• [Activity]:
Locate each line below that includes "computer" and reproduce it.

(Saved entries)
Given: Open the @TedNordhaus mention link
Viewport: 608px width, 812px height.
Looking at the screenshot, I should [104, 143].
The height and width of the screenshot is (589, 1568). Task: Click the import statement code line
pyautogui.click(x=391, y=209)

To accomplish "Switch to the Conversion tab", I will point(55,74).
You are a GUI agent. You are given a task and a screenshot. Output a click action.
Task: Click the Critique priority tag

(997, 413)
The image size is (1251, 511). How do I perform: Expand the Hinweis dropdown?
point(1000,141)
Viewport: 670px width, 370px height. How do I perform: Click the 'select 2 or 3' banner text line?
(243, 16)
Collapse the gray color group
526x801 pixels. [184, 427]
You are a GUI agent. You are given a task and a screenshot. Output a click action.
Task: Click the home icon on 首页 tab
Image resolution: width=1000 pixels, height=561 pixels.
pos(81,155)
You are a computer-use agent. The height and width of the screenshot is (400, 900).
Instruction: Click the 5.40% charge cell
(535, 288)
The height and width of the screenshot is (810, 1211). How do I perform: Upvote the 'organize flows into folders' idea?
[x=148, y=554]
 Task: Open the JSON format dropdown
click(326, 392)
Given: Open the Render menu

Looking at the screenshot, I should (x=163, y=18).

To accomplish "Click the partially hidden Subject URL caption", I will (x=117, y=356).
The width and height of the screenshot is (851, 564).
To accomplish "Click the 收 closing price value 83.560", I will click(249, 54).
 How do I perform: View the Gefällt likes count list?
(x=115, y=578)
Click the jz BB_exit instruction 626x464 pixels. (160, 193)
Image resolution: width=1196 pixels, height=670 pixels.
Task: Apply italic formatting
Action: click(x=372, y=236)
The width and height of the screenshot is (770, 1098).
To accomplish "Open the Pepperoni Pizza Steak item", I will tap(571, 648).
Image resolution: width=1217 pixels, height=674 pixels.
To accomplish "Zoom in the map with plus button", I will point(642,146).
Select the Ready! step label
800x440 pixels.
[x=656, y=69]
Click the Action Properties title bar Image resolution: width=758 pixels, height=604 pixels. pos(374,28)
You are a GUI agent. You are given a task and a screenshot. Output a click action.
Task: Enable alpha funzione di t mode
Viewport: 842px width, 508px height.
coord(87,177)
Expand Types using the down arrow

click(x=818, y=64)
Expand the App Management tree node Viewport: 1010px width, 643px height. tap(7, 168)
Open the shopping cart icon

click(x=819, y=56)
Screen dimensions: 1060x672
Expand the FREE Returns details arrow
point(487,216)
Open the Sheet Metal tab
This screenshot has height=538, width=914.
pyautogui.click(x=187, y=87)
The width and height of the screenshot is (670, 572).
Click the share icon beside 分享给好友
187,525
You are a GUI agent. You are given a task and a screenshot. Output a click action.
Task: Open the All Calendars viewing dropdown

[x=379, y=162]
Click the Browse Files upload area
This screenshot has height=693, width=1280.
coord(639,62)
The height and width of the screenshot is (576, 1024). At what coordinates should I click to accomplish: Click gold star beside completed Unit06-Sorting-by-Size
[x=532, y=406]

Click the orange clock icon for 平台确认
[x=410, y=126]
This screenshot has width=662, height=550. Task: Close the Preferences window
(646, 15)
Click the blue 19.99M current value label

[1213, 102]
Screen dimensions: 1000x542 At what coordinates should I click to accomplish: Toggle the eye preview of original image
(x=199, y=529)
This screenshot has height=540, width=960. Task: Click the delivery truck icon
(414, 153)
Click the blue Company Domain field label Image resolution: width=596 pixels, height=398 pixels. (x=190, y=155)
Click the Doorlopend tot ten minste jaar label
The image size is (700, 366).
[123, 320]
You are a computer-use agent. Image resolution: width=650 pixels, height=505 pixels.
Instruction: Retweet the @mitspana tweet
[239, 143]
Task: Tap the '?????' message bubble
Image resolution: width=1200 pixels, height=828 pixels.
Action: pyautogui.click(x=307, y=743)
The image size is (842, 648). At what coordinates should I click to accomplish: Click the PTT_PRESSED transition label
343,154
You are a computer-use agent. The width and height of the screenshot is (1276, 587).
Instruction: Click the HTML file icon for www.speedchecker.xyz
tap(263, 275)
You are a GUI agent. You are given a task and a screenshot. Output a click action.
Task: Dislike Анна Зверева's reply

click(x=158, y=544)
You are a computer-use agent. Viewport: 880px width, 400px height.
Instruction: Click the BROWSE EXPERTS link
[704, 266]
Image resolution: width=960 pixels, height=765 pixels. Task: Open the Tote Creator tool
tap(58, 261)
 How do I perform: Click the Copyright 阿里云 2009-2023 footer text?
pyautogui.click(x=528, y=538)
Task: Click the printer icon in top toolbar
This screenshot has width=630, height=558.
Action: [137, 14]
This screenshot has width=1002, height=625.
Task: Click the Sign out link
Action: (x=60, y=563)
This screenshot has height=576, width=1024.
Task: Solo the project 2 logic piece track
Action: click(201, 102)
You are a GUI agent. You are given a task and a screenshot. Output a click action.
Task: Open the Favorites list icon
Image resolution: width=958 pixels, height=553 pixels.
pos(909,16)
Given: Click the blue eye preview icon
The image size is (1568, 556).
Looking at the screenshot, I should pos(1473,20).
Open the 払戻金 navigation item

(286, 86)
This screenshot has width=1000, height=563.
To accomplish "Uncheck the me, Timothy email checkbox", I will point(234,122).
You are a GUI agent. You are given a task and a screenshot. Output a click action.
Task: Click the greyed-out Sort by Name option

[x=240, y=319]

• [Answer to this exercise]:
You are a computer-use agent. The height and width of the screenshot is (400, 900).
You are a computer-use agent. Image resolution: width=650 pixels, height=505 pixels.
You are a computer-use agent. The width and height of the screenshot is (1276, 587).
You are a computer-use agent. Viewport: 880px width, 400px height.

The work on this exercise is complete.